Bush Doctors is a fascinating collection of sixteen stories that celebrates the doctors upon whom the residents of rural and remote areas of Australia rely for everyday and emergency medical care.

I live in regional Australia, some 350km from a capital city, so I have experienced some of the challenges related to accessing health care. The doctors featured in this book work in area’s that are far more isolated, like Yulara in the Northern Territory (1,950 km south of Darwin), Mallacoota in Victoria (500km west of Melbourne), and Fitzroy Valley in Western Australia (1800 km north east of Perth).
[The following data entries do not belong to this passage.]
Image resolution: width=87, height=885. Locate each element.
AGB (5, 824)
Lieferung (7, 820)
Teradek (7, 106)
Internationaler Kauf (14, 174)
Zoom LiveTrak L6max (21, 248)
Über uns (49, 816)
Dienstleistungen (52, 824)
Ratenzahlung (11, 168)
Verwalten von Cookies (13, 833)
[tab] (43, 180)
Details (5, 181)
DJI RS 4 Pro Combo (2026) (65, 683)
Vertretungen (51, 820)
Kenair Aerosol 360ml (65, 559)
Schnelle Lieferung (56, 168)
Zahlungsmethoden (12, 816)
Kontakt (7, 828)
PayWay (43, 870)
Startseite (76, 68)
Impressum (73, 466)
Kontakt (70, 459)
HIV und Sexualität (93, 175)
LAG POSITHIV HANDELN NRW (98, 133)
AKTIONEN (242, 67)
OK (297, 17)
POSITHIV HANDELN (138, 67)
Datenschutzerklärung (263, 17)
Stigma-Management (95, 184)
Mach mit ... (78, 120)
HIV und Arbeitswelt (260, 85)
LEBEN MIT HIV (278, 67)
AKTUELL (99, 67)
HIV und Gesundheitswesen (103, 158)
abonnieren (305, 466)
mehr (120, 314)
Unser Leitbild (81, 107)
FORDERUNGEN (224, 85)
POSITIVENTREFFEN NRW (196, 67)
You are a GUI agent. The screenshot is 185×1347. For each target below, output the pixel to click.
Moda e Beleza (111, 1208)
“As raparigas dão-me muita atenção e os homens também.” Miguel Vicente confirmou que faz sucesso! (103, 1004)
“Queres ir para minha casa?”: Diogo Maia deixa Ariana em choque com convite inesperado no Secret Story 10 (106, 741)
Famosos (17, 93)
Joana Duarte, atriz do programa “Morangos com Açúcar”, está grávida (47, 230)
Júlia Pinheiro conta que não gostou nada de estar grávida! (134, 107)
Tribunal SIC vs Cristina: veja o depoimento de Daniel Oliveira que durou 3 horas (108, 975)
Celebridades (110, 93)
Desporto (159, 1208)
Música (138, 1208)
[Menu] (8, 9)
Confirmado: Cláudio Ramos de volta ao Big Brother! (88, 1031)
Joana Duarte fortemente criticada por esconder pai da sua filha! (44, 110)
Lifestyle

Providing health care to the rural and remote areas of Australia poses unique challenges and it takes resourceful, determined, brave and committed people to do so. These stories provide a glimpse into the life of bush doctors, and the invaluable work they do every day. These general practitioners often almost single handedly service a community of a thousand or more, spread over a large geographical area, with limited resources. They find themselves responsible for a diverse population, treating a wide array of illnesses and injuries, working incredibly long hours to meet their patients needs.

Not only should a general audience find this book engaging, I think it should be required reading for those involved in making decisions about rural health services, especially those “who think they have a gilt-edged right to make decisions about people they’ve never met, who live in places they’ve never heard of, in circumstances they make no effort to understand.”